Der Negativtrend bei Vorwärts setzt sich fort. Nach der 0:1-Pleite gegen Suryoye vor 14 Tagen zeigte die Elf von Trainer Oliver Glöden gegen Stromberg nicht die passende Reaktion. Stattdessen glänzte die DJK mit zu vielen falschen Entscheidungen. „Wir haben außerdem zu viele Fehlpässe gespielt und waren gar nicht richtig in der Partie. Stromberg hat das dagegen einfach und effektiv gemacht“, so der Ex-Profi. Sebastian Spiekermann schoss die Gäste in Führung (35.), Steven Kreft egalisierte mit einem „Glückkopfball“ (Glöden) noch vor der Pause (43.). In der 70. Minute hatten die Hausherren ihrerseits die Führung auf dem Fuß, doch Kreft agierte zu eigensinnig und verspielte die Gelegenheit. Stromberg machte es besser und besiegelte durch Steven David James (88.) die sechste DJK-Pleite.

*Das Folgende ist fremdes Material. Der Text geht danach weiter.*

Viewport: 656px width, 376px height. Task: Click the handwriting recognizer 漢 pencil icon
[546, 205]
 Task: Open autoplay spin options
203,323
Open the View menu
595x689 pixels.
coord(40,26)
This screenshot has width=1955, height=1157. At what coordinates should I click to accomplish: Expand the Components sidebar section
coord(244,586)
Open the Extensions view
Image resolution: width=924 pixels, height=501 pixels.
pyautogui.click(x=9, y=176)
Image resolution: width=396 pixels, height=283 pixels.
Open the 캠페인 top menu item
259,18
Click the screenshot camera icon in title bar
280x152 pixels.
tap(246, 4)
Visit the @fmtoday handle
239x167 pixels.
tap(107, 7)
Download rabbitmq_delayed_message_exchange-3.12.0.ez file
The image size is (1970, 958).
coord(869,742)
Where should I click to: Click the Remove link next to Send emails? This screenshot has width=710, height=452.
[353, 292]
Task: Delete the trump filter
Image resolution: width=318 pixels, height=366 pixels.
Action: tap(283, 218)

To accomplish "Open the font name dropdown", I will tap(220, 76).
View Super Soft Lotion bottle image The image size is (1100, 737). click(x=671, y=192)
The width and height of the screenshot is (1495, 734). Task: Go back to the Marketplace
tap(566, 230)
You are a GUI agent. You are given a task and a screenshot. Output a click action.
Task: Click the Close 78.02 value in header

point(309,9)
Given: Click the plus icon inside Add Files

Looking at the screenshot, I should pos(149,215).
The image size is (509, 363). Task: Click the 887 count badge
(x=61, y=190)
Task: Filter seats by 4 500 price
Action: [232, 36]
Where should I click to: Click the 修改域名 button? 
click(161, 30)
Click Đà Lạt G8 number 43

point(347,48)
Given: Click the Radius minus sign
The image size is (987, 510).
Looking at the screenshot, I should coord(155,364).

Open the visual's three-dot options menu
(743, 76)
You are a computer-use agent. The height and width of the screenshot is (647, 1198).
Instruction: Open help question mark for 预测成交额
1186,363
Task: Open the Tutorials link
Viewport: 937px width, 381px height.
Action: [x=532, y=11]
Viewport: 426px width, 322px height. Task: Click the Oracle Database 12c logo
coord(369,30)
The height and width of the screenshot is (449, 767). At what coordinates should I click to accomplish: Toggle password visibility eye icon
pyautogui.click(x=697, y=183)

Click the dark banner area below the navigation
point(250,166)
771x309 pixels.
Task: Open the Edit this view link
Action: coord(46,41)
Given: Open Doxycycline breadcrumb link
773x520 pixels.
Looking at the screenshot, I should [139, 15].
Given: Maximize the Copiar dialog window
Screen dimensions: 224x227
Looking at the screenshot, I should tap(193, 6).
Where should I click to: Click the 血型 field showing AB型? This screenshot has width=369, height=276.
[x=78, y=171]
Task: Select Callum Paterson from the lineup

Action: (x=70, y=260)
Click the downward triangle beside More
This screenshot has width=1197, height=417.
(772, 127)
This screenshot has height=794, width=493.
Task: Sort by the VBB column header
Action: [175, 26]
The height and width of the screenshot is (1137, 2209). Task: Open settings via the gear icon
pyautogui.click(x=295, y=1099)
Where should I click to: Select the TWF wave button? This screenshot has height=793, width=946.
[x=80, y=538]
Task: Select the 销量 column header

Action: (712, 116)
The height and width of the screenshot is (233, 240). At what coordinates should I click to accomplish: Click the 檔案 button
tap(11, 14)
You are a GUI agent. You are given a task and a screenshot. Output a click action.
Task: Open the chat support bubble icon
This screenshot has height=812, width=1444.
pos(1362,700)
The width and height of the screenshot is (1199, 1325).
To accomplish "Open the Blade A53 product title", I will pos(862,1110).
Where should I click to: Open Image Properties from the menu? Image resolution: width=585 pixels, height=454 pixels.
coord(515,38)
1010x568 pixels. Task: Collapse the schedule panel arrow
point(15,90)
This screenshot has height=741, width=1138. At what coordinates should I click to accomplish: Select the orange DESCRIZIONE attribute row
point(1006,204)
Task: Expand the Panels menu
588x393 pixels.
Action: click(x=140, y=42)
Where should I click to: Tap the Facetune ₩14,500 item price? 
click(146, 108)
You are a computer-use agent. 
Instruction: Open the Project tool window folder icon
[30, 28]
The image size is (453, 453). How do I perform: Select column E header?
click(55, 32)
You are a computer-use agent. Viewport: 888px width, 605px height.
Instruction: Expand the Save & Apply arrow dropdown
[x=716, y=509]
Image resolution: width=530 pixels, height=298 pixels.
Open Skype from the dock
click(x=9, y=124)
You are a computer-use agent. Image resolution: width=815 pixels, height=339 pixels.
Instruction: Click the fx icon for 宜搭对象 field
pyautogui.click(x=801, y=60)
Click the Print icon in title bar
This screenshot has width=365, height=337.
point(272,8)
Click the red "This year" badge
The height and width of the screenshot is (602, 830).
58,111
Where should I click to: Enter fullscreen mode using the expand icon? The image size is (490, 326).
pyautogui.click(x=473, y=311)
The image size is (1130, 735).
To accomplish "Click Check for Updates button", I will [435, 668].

SpVg Oelde – SuS Enniger 1:0

Vor dem Seitenwechsel hatten die Zuschauer noch keine Treffer bestaunen dürfen. Das änderte sich dann aber schnell in der zweiten Halbzeit, als Marvin Stollmeier das Tor des Tages besorgte (48.). Für Oelde war es der sechste Sieg, für Enniger die sechste Pleite.

Fortuna Walstedde – RW Vellern 1:0

Nach einem schönen Pass durch die Schnittstelle besorgte Lars Paschko schon früh die Führung für die Walstedder (3.). Danach mussten die Gastgeber lange zittern, weil sowohl Marcel Brillowski als auch Jonah Scheffler mehrfach Chancen liegen gelassen hatte. „Das war sehr mühsam und insgesamt eine eher durchwachsene Leistung“, befand Fortuna-Coach Eddy Chart.

SuS Ennigerloh – SV Neubeckum 2:7

Überraschend deutlich gewann Neubeckum das Gipfeltreffen und ist dadurch neuer Spitzenreiter. Leon Schmidt (5.), Egzon Buzhala (7., 45.) und Luis Einhoff (16.) sorgten bereits im ersten Durchgang für klare Verhältnisse. Nach dem Seitenwechsel steuerten Einhoff (62., 79.) und Nabil Katileh (82.) drei weitere Treffer für die Gäste bei. Vincenzo Caterisano (57.) und Christoph Hakenes trafen für Ennigerloh zwischenzeitlich zum 1:4 und 2:5. Zudem sah ein SuS-Akteur noch vor der Pause die Ampelkarte (45.+2).

► Die Partie zwischen Roland Beckum 2 und Germania Lette wurde aufgrund der Unbespielbarkeit des Platzes in Roland abgesagt.